===== Extrait =====

Plus tard, ceux-là mêmes qui ont voulu défendre ce client malheureux, lui ont souvent fait tort par l’excès de leur zèle. Avant qu’on eût encore défini bien clairement ce qu’il fallait entendre par l’art byzantin, ces panégyristes trop actifs prétendaient en reconnaître l’influence à peu près dans tous les pays et sur tous les monuments de l’Occident. Cessant d’être un qualificatif méprisant, le terme de byzantin devenait très vague et surtout très élastique ; chacun se croyait le droit de l’employer à sa fantaisie. Aussi l’accolait-on à la moitié des œuvres du Moyen Age, et, quant aux autres, on tâchait tout au moins d’y reconnaître l’enseignement des maîtres grecs ; on les conquérait ainsi par assimilation et on les déclarait vassales de Byzance.
Ces allures envahissantes provoquèrent des résistances. En France, en Italie, en Allemagne, les historiens de l’art affirmèrent que, même avant le XIIe ou le XIIIe siècle, l’Occident avait eu des écoles indigènes dont il ne fallait point méconnaître l’existence. Cette nouvelle réaction a été vive, parfois excessive. En Italie, on rencontre des savants qui ne veulent plus voir d’influence byzantine nulle part ; quelques-uns même, peu familiers avec l’histoire et les monuments de l’Orient, attribuent aux Italiens le mérite d’y avoir porté, au IVe siècle, les principes d’art qui s’y développèrent.

=====

Court exercice 1 :: Résumez en deux phrases l'extrait sur l'usage du terme « byzantin » dans l'histoire de l'art.
Court exercice 2 :: Poursuivez l'extrait sur l'usage du terme « byzantin » dans l'histoire de l'art à partir de sa dernière phrase.
Vous n'aurez pas besoin des enregistrements.

===== Section des données =====

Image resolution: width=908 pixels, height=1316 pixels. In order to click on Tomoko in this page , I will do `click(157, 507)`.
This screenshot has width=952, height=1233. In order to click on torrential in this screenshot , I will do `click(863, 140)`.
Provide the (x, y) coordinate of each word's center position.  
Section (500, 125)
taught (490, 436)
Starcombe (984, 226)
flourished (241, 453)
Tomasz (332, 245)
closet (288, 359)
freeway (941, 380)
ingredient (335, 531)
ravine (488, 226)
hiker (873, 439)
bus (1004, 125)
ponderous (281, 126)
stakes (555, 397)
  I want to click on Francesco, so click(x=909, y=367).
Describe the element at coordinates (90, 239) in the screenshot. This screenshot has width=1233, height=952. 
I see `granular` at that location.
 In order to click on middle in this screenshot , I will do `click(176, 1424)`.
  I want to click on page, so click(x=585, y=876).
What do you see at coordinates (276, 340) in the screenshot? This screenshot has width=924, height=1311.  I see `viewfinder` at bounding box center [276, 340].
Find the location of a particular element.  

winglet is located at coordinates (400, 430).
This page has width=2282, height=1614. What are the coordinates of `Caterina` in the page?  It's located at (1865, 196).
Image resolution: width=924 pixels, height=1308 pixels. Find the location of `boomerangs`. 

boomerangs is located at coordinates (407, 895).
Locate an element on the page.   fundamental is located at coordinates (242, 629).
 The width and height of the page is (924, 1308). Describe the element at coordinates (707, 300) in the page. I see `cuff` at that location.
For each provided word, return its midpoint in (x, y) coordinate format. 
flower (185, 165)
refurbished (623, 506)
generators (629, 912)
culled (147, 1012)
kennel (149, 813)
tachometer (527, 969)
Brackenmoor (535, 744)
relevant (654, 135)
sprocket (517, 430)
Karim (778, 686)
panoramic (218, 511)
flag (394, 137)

=====

Réponse 1 :: Des défenseurs trop zélés de l'art byzantin en ont reconnu l'influence sur presque tous les monuments de l'Occident, si bien que le terme, devenu vague et élastique, fut appliqué à la moitié des œuvres du Moyen Âge. Ces prétentions provoquèrent une réaction vive et parfois excessive : des historiens de l'art en France, en Italie et en Allemagne affirmèrent l'existence d'écoles indigènes en Occident, et certains savants italiens ne veulent plus voir d'influence byzantine nulle part.

Réponse 2 ::
Un point est digne de remarque : détracteurs et apologistes ont souvent suivi même méthode ; avant de parler des rapports de l’art byzantin avec les autres arts, beaucoup ne se donnent point la peine de l’étudier chez lui et dans ses œuvres. Peut-être eût-il mieux valu écarter ce mot de byzantin, qui n’est pas exact et dont on a tant abusé, parler plutôt de l’art néo-hellénique ou de l’art grec du Moyen Age ; mais il m’a paru inutile d’aller contre l’usage, les mots valant surtout par la signification qu’on leur donne.
Tête d’Arcadius coiffé du diadème impérial,
début du Ve siècle. Marbre,
Musée archéologique, Istanbul.
I. Le Premier Art byzantin (306-843)
A. La Naissance d’un style nouveau (306-527)
Au commencement du IVe siècle, sous le règne de Constantin, une grande révolution s’accomplit dans l’histoire du christianisme ; persécuté la veille, il entra tout à coup en possession de la faveur impériale. Cet événement devait exercer une influence profonde sur le développement de l’art chrétien. On le vit s’épanouir en plein jour, sous des formes nouvelles et plus riches. Partout s’élevaient des églises. « Dans chaque ville, écrit un contemporain, l’historien ecclésiastique Eusèbe, ont lieu des fêtes pour les dédicaces d’églises, pour les consécrations d’oratoires nouvellement construits. A cette occasion les évêques s’assemblent, les pèlerins accourent des régions éloignées ; on voit éclater l’affection des peuples pour les peuples. » C’est Constantin lui-même qui dirige ce mouvement et qui, pour multiplier les édifices sacrés, met à la disposition des chrétiens les richesses de l’Etat.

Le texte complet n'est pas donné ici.